The unusually high rain and snowfall in the last few months likely resulted in higher flows this summer in the San Pedro River. That’s according to data collected by a citizen-science project led by the Nature Conservancy, which maps the presence of water in the river every June.
“I think the difference is that [with] multiple storms, you can get a lot more infiltration into the groundwater and aquifer over time, and that adds up and can make a difference in the water at the surface,” said Holly Richter, Arizona water projects director.
Richter said while they haven’t finished compiling the data yet, volunteers saw more water than in years past. Last year was the driest in their 21 years of records.
The wet-dry mapping project started back in 1999. At that time, Richter said there was a lot of controversy and opinions about how much water remained in the river.
“So we thought, why not go out and map it with people with lots of different opinions to see what really does exist,” Richter said.

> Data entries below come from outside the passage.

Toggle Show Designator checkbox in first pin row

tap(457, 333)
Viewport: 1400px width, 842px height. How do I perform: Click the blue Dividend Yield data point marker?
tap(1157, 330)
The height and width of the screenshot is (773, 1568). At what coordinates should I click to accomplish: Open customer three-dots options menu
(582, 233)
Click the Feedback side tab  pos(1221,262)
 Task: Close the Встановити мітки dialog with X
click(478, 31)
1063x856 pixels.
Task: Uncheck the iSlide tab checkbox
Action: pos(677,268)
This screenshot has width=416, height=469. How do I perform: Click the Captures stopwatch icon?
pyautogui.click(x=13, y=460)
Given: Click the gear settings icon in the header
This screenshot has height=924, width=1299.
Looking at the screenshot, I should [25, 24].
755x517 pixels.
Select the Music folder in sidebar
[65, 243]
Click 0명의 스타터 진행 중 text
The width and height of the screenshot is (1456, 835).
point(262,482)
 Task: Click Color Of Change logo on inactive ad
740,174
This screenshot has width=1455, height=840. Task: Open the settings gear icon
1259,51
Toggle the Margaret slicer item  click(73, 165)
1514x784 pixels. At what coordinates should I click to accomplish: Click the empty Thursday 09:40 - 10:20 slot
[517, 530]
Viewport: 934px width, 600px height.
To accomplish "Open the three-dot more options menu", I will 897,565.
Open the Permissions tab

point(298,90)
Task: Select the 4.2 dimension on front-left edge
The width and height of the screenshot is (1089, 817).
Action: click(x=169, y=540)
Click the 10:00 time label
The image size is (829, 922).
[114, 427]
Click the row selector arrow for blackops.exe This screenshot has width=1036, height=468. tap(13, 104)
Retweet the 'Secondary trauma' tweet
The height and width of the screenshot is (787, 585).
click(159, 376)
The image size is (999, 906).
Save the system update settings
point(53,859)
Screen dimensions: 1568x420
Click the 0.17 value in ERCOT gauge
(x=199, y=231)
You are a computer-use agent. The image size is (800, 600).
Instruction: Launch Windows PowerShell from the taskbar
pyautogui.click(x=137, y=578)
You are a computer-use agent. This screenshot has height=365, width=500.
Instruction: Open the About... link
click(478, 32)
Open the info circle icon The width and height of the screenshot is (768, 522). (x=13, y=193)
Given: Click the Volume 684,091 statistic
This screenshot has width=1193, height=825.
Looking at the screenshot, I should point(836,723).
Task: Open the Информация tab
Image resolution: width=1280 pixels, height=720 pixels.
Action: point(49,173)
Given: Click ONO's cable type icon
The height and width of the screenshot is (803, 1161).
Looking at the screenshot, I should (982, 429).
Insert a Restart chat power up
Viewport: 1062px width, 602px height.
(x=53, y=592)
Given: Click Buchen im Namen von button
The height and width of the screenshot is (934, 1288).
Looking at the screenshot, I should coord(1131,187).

By design, the mapping project is held at the hottest time of the year, before monsoon rains, when the river is most reliant on groundwater. Volunteers walk down sections of the river, punching into their GPS units every time water starts or stops.
“Every one of those data points is then compiled into an overall map showing the water presence throughout the river and its tributaries,” Richter said.
Richter said this kind of mapping is hugely useful on arid western rivers such as the San Pedro, which have intermittent flows. The Nature Conservancy can use the data to identify areas harder hit by groundwater pumping, and then target those areas with recharge projects like the Cochise Conservation and Recharge Network.
The San Pedro River is a critical source of water and habitat for hundreds of species.